数人はもう走り出してるけど……多分あれは経験者なのだろう。
多分だが、鬼ごっこで捕まったら終わりで、1時間逃げ切ったら二次試験みたいな流れなのだろう。
とりあえず、広場から出て、校内を探索してみることにした。
何なら罠もあるようだが……今の自分にわかるかどうかはわからない。
廊下を少し歩くと、横に階段があらわれる。
階段は上にしかつながっておらず、らせん階段のようになっている。
やはりここが一階のようだ。
廊下も先は続いているようだが、ポツポツある部屋には立ち入り禁止の立て札があり、探索できそうな場所はない。

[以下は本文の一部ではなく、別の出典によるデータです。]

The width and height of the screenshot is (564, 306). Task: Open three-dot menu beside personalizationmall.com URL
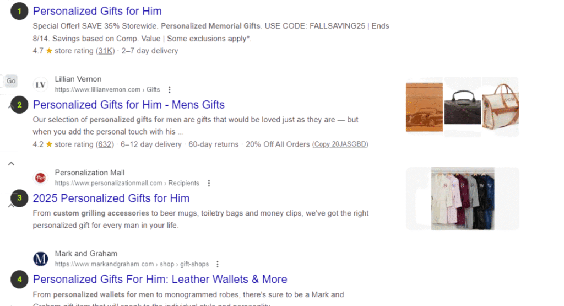click(209, 183)
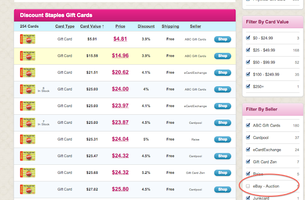Click the Seller column header

(x=195, y=26)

とりあえず階段を登っていくと、急に後ろから首根っこをつかまれ、階段から落とされる。
「おいよく見ろ、ワイヤーがあるだろ。」
「えっ、うでしょ」
よく見ると足元には透明のワイヤーが貼ってある。
これが罠というものだろう。
「この程度の罠くらい自分で見つけれねぇと、お前すぐ脱落するぞ。」
「なんかありがとね、それでなんで自分なんかを助けてくれたの?」
「一緒に行動するやつを探してただけだ。この試験では集団行動が結構大切だからな。一人でいると後ろから急に襲われたりするんだ。」
無も知らぬ子供よ、ありがとう。
まぁ俺も子供だけど。
俺と同じくらいの年齢だと思うけど、結構しっかりしているようだ。
言い方的に一緒に行動する仲間を探しているようだ。
とりあえず一緒に回るか聞いてみると、
「ああ、いいぜ。」
と二つ返事で了承してくれた。
彼の名前はソウタというらしい。
使う魔法の属性は風。
6歳らしい。
こんな子供でもしっかり行動できるなんてすごいねぇ。
少し強気な性格で、乱暴なところもあるらしい。
ちなみに前回の試験も受けていたらしく、これで一次試験を受けるのは2回目とのこと。
前回はあっけなくやられたことからこの試験のことを学んだらしい。
校内のことはよく知っているらしいので、とりあえず彼についていくことにした。